**WHAT TO WORK ON**
Reproduce the material below verbatim, from the line containing "Task: Click the Bluetooth tray icon" through the line containing "The width and height of the screenshot is (1374, 763).", both lines included, and nothing else.

-- BEGIN --

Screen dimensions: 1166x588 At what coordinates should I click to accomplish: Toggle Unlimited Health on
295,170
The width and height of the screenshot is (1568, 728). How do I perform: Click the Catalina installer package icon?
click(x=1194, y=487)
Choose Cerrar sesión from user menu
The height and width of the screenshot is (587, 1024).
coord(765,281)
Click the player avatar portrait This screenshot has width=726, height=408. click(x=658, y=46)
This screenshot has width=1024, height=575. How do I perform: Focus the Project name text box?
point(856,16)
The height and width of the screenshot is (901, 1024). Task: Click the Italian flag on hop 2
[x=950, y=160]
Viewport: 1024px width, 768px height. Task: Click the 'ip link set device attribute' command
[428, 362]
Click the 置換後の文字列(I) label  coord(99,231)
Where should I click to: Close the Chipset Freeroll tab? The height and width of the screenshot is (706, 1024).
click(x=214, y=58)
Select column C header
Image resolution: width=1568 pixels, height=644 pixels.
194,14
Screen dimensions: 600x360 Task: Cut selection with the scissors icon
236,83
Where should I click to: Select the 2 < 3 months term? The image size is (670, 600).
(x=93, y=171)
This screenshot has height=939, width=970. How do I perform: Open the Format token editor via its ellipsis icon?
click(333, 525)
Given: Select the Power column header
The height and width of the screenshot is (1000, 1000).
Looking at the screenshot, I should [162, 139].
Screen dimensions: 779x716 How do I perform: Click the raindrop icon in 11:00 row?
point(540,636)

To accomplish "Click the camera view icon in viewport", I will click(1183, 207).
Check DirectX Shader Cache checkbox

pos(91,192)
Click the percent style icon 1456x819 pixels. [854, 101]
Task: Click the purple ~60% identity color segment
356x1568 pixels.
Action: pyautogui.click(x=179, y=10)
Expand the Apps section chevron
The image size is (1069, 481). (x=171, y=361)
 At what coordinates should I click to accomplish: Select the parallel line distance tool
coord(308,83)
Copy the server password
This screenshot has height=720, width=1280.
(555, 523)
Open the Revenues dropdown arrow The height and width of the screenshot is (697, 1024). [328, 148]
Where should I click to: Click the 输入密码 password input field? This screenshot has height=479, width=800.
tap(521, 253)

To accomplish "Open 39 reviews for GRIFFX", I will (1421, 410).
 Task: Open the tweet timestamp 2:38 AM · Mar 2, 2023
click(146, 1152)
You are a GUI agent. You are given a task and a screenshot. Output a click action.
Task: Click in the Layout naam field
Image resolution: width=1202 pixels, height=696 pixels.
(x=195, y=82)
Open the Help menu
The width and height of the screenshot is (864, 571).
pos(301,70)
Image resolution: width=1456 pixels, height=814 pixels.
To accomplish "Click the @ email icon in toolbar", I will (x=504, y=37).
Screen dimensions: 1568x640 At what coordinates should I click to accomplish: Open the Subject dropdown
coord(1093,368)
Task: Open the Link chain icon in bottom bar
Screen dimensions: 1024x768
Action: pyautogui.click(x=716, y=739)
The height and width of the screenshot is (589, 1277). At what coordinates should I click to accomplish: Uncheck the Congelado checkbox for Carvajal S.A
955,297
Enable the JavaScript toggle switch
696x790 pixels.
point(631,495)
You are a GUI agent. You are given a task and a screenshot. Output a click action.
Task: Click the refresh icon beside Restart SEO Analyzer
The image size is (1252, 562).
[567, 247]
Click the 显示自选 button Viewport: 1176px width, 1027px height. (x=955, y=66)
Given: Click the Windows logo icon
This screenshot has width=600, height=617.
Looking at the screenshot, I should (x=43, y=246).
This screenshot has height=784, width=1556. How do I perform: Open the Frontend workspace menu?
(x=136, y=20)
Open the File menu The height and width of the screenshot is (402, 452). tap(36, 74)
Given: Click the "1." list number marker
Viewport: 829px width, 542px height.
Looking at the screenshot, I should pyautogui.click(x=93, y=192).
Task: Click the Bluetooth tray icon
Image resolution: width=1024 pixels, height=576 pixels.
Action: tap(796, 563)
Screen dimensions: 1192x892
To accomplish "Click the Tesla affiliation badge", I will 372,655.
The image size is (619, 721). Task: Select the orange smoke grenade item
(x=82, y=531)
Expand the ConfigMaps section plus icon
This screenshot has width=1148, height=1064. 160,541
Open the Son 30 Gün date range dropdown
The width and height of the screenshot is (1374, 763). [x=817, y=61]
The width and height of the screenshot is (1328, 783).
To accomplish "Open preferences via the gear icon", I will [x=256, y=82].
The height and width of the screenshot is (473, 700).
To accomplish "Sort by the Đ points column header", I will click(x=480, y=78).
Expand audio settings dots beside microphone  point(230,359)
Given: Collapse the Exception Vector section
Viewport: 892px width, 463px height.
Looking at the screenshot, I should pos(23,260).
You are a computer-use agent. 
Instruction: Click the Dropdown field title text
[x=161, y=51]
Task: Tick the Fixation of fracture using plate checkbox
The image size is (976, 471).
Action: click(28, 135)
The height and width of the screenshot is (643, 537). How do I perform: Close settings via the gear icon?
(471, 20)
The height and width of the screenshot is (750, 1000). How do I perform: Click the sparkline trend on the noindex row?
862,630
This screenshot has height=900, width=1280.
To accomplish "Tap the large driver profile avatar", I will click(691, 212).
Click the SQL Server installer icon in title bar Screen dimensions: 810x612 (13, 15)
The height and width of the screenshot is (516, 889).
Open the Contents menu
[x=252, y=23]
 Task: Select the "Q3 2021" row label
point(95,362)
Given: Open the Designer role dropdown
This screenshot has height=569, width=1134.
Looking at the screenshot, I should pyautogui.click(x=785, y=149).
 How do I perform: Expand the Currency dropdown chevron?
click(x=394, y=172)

-- END --

**SOLVED EXERCISE**
Task: Click the Bluetooth tray icon
Image resolution: width=1024 pixels, height=576 pixels.
Action: tap(796, 563)
Screen dimensions: 1192x892
To accomplish "Click the Tesla affiliation badge", I will 372,655.
The image size is (619, 721). Task: Select the orange smoke grenade item
(x=82, y=531)
Expand the ConfigMaps section plus icon
This screenshot has width=1148, height=1064. 160,541
Open the Son 30 Gün date range dropdown
The width and height of the screenshot is (1374, 763). [x=817, y=61]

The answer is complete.